→ What needs to be done
Whenever a line below includes the string "Policy", show it.

(Records drawn from a dataset)

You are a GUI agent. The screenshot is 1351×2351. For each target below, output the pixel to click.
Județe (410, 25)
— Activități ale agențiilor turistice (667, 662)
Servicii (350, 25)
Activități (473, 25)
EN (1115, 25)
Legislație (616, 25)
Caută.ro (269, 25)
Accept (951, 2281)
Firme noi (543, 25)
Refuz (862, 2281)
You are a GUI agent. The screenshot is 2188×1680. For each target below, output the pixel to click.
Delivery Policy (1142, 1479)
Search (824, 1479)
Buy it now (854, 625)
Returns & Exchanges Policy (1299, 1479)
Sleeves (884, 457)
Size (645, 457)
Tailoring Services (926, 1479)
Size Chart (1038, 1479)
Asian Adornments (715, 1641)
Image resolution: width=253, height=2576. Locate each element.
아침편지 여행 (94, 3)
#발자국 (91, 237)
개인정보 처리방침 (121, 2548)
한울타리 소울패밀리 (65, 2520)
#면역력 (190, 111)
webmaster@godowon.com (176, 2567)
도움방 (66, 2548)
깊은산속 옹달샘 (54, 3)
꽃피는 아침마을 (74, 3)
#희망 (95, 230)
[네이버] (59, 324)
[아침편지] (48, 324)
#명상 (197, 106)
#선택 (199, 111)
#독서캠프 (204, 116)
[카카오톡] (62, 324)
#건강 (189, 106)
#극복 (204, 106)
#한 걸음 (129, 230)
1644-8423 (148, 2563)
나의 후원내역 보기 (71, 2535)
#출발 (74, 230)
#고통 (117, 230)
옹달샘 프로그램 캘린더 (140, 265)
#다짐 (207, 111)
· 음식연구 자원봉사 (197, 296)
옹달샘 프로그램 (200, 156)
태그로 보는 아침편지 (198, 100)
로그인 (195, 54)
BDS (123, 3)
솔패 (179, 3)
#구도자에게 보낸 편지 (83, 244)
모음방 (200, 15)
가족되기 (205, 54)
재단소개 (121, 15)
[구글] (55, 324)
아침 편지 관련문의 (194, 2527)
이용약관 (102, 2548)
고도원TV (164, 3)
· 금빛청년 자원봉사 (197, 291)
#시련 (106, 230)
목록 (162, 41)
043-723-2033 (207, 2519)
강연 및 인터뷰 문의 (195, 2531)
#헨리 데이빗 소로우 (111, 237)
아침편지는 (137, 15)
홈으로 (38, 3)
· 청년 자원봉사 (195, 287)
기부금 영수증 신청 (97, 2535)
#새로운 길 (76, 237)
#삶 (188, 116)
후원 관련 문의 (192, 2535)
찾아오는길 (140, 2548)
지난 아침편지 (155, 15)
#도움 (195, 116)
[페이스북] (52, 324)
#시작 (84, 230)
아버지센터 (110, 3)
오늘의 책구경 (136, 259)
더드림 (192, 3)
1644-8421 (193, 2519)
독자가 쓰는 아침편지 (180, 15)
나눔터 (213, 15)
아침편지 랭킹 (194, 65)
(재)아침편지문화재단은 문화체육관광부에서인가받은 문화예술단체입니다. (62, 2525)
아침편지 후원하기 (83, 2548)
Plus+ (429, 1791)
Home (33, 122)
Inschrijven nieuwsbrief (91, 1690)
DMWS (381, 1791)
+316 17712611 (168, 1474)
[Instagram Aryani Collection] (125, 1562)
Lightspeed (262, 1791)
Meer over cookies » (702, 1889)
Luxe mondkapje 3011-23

→ Task result
Delivery Policy (1142, 1479)
Returns & Exchanges Policy (1299, 1479)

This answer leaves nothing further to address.